The American singer, 25, opened up about the men in her life in an in-depth interview with Billboard, telling the magazine that she and her ex The Weeknd ended their 10 month relationship as ‘best friends.’
But Selena was vague as she addressed her relationship with Justin, insisting she will always have a soft spot for someone who has played a significant role in her life.
What has been the best part of being single?
The best part? It’s actually… you know what, though? Something that I’m really proud of is that there’s such a true friendship [between me and The Weeknd]. I truly have never experienced anything like that in my life. We ended it as best friends, and it was genuinely about encouraging and caring [for each other], and that was pretty remarkable for me.
What brought Justin back into your life?
I’m 25. I’m not 18, or 19, or 20. I cherish people who have really impacted my life. So maybe before, it could have been forcing something that wasn’t right. But that doesn’t mean caring for someone ever goes away. And [that goes for] people in general. I mean, I grew up with Demi [Lovato]. Nick and Joe [Jonas] and Miley [Cyrus] — we’ve gone through seasons in our lives. I don’t think it’s as serious as people make things out to be half the time. It’s just my life. I grew up with all of these people, and it’s so cool to see where everybody is. It comes back to the idea of me remaining full. I think a true representation of love is beyond just yourself. It’s me going to get coffee earlier this morning and talking with a woman who was celebrating her birthday and going to Disneyland for the first time. I told her about my favorite things there, and she got excited, and then I got excited because she was excited. The littlest things are impactful.

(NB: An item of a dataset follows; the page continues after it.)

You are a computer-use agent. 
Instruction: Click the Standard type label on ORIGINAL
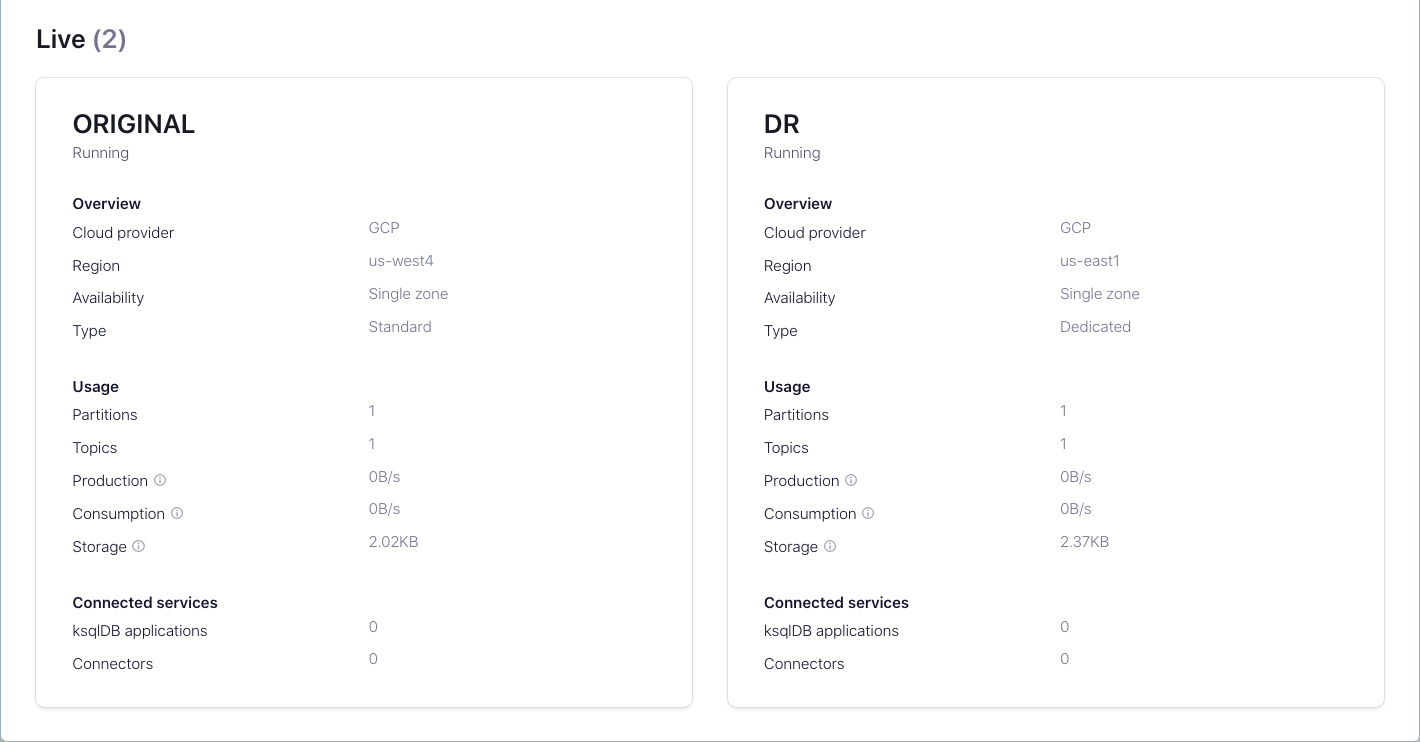pos(400,327)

What are you proudest of today?
I’m really proud of where I am right now. I handle things in a healthy way. I can enjoy where I’m at. I love being able to say “no.” I like being a part of the world. People are so terrified of other people. I see it in my generation a lot. There’s so much anxiety and angst, and the pressure just keeps getting worse. [But] I’m proudest of not becoming jaded. I have every reason to be like, “Fuck all of you.” And I don’t. I’m going to have the bad days where I don’t want to leave my bedroom — but I’m ready for them.